Klage gegen die Flughafen-Nordbahn: Die Mehrheit steht

Nach der Empfehlung des Regierungspräsidiums für die Piste im Kelsterbacher Wald kommt es im Römer zum Schwur

Von Wolfgang Schubert

"Bereits in der Stadtverordnetenversammlung am 20. Juni werden wir ein eindeutiges Signal setzen", kündigte SPD-Fraktionsgeschäftsführer Klaus Oesterling am Dienstag weiteren Widerstand gegen eine Bahn im Wald von Kelsterbach an. Er zeigte sich überzeugt, dass der gemeinsame Antrag von SPD, Grünen und FAG eine Mehrheit finden wird, gegen eine solche Piste gerichtlich vorzugehen. FAG-Fraktionsvorsitzender Horst Schäfer hat bereits die Mehrheitsverhältnisse für diese Abstimmung hochgerechnet: "53 Stadtverordnete werden sich für den Klageweg aussprechen, 40 dagegen". Während die "linke Mehrheit" von SPD, Grüne, FAG und PDS stehe und nach bisherigem Kenntnisstand auch das Bürgerbündnis (BFF), Ökolinx, Europaliste sowie die Republikaner gegen die Flughafen-Expansion im Norden seien, würden lediglich 36 CDU Abgeordnete und vier Freie Demokraten hinter den Ausbauplänen stehen.

"Wenn die Nordwestbahn die bessere Variante ist, können und werden wir uns dem nicht verschließen", sagte hingegen CDU-Fraktionsvorsitzender Uwe Becker am Dienstagnachmittag. Zwar werde seine Fraktion "die Begründung des Regierungspräsidenten noch im Detail prüfen", doch aus dem Bild, "das sich für uns heute ergibt", ziehe die Union eine klare Schlussfolgerung: "Wir müssen die Fakten zur Kenntnis nehmen." Und die sprächen offenbar eindeutig für eine neue Landebahn im Nordwesten des heutigen Flughafenareals.

Becker wies den Vorwurf seines SPD-Kollegen Oesterling zurück, die CDU verlasse nun "die gemeinsame Beschlusslage". Tatsächlich hatten sich CDU und SPD im August 2000 unter der Voraussetzung für eine vierte Bahn auf Rhein-Main ausgesprochen, dass diese im Süden des Flughafens realisiert werde. Dieses Votum, sagte Uwe Becker heute, habe allerdings unter dem ausdrücklichen Vorbehalt weiterer Prüfungen gestanden. Da neue Untersuchungen allerdings gegen den Standort im Süden, aber für einen in Norden sprechen, müsse man die veränderte Sachlage anerkennen.

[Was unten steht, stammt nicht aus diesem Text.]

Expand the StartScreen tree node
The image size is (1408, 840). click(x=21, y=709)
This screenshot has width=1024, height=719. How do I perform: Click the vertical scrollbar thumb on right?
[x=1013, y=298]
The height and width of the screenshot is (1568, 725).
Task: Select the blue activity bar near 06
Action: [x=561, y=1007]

Trotz der unterschiedlichen Haltungen von CDU und FDP auf der einen sowie SPD und Grünen auf der anderen Seite geht Becker "nicht davon aus, dass dadurch das Römerbündnis in Gefahr gerät". Die kontroversen Standpunkte seien schon vor der Verabredung des Bündnisses bekannt gewesen, meinte Becker. Für den Kreisverband Frankfurt von Bündnis 90/Die Grünen ist die Feststellung des RP "völlig unverständlich", wonach der Ausbau des Flughafens noch verträglich für die Region sei. Im Gegenteil: "Die Belastungen für Mensch und Umwelt sind im Rhein-Main-Gebiet schon lange durch den Flughafenausbau überschritten." Auch von einer angemessenen Berücksichtigung des im Grundgesetz garantierten Rechts der Bürger auf körperliche Unversehrtheit könne keine Rede sein.

Auch für Horst Schäfer, Fraktionschef der Flughafenausbaugegner, ist die "Behauptung abenteuerlich, die Nordwestvariante sei die umweltverträglichste". Nach seiner Einschätzung verstoße die landesplanerische Stellungnahme gegen vier Rechtsgüter: Den Landesentwicklungsplan, den Regionalplan, das Forstgesetz sowie das Wasserhaushaltsgesetz.